• _WORKING DATA_:
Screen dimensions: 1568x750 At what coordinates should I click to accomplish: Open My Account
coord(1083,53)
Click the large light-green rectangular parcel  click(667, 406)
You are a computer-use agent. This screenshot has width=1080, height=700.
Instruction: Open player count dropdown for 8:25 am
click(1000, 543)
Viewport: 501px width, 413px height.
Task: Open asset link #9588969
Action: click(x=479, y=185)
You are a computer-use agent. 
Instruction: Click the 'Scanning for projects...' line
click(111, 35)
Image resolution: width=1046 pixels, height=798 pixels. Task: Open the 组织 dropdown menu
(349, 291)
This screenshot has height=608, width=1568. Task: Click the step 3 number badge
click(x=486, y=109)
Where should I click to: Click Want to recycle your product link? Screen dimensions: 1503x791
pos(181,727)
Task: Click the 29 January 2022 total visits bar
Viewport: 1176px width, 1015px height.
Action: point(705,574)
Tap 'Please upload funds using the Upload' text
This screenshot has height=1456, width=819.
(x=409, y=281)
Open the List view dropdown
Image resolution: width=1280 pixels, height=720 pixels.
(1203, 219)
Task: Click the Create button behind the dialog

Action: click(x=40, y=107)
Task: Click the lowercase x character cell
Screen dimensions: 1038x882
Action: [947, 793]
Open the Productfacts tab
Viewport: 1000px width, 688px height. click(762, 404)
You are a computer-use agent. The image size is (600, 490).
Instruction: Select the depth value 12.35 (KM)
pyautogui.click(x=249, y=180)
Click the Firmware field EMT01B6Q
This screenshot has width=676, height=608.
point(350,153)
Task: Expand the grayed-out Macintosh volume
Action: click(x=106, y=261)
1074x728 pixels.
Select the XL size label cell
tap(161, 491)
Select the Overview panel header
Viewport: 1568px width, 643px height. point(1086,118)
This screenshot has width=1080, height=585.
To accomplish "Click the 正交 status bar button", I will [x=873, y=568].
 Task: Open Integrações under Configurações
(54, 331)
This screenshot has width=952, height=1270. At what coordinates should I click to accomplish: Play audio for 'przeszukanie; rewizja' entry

• _WHAT THIS TASK INVOLVES_:
Restate every record word for word.

• _ANSWER TO THE EXERCISE_:
Screen dimensions: 1568x750 At what coordinates should I click to accomplish: Open My Account
coord(1083,53)
Click the large light-green rectangular parcel  click(667, 406)
You are a computer-use agent. This screenshot has width=1080, height=700.
Instruction: Open player count dropdown for 8:25 am
click(1000, 543)
Viewport: 501px width, 413px height.
Task: Open asset link #9588969
Action: click(x=479, y=185)
You are a computer-use agent. 
Instruction: Click the 'Scanning for projects...' line
click(111, 35)
Image resolution: width=1046 pixels, height=798 pixels. Task: Open the 组织 dropdown menu
(349, 291)
This screenshot has height=608, width=1568. Task: Click the step 3 number badge
click(x=486, y=109)
Where should I click to: Click Want to recycle your product link? Screen dimensions: 1503x791
pos(181,727)
Task: Click the 29 January 2022 total visits bar
Viewport: 1176px width, 1015px height.
Action: point(705,574)
Tap 'Please upload funds using the Upload' text
This screenshot has height=1456, width=819.
(x=409, y=281)
Open the List view dropdown
Image resolution: width=1280 pixels, height=720 pixels.
(1203, 219)
Task: Click the Create button behind the dialog

Action: click(x=40, y=107)
Task: Click the lowercase x character cell
Screen dimensions: 1038x882
Action: [947, 793]
Open the Productfacts tab
Viewport: 1000px width, 688px height. click(762, 404)
You are a computer-use agent. The image size is (600, 490).
Instruction: Select the depth value 12.35 (KM)
pyautogui.click(x=249, y=180)
Click the Firmware field EMT01B6Q
This screenshot has width=676, height=608.
point(350,153)
Task: Expand the grayed-out Macintosh volume
Action: click(x=106, y=261)
1074x728 pixels.
Select the XL size label cell
tap(161, 491)
Select the Overview panel header
Viewport: 1568px width, 643px height. point(1086,118)
This screenshot has width=1080, height=585.
To accomplish "Click the 正交 status bar button", I will [x=873, y=568].
 Task: Open Integrações under Configurações
(54, 331)
This screenshot has width=952, height=1270. At what coordinates should I click to accomplish: Play audio for 'przeszukanie; rewizja' entry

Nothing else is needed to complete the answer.